> **WRITTEN EXERCISE**
Copy the rows below word for word, leaving out the pictures.

--- --- ---

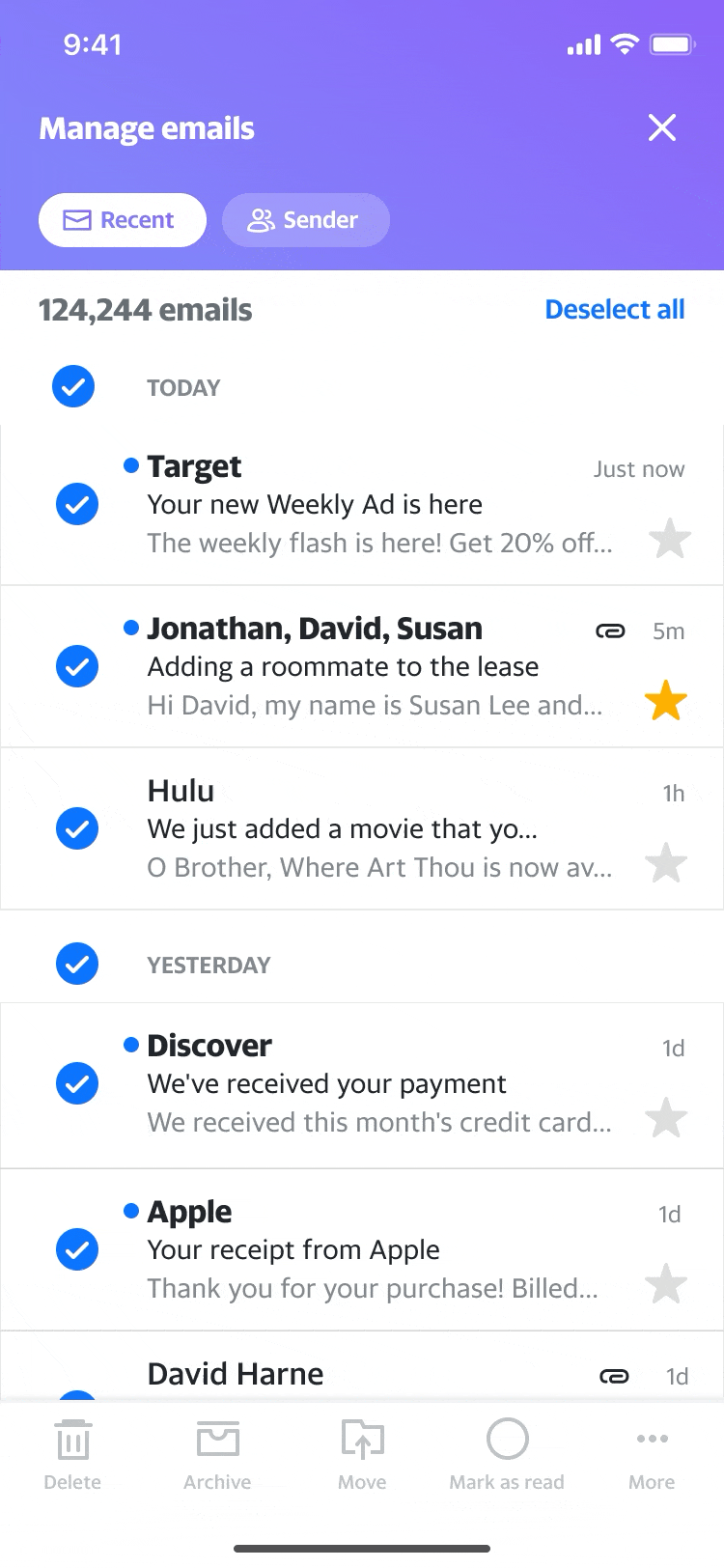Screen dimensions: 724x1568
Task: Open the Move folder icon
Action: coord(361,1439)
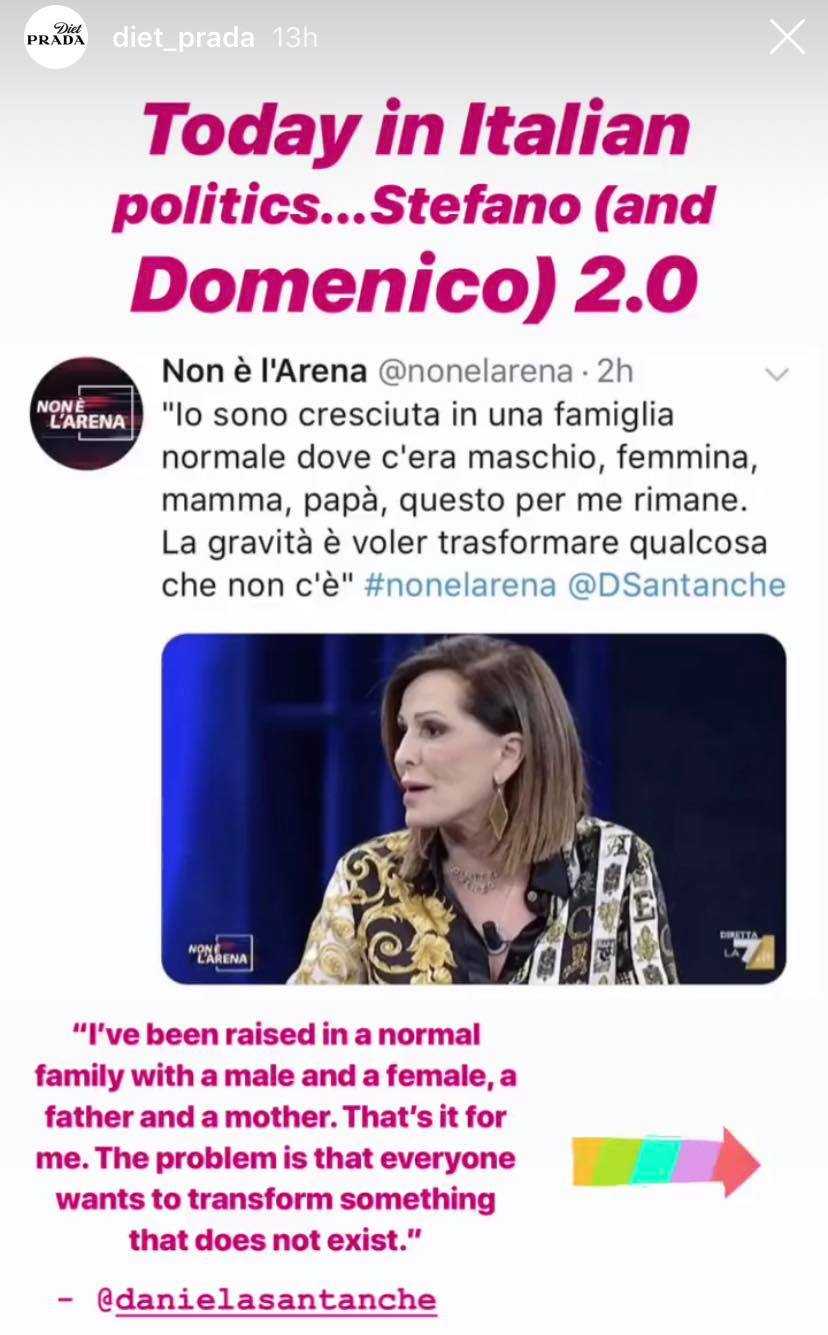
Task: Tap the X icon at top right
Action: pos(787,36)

--- --- ---

> **ANSWER FOR THIS EXERCISE**
Screen dimensions: 724x1568
Task: Open the Move folder icon
Action: coord(361,1439)
Task: Tap the X icon at top right
Action: pos(787,36)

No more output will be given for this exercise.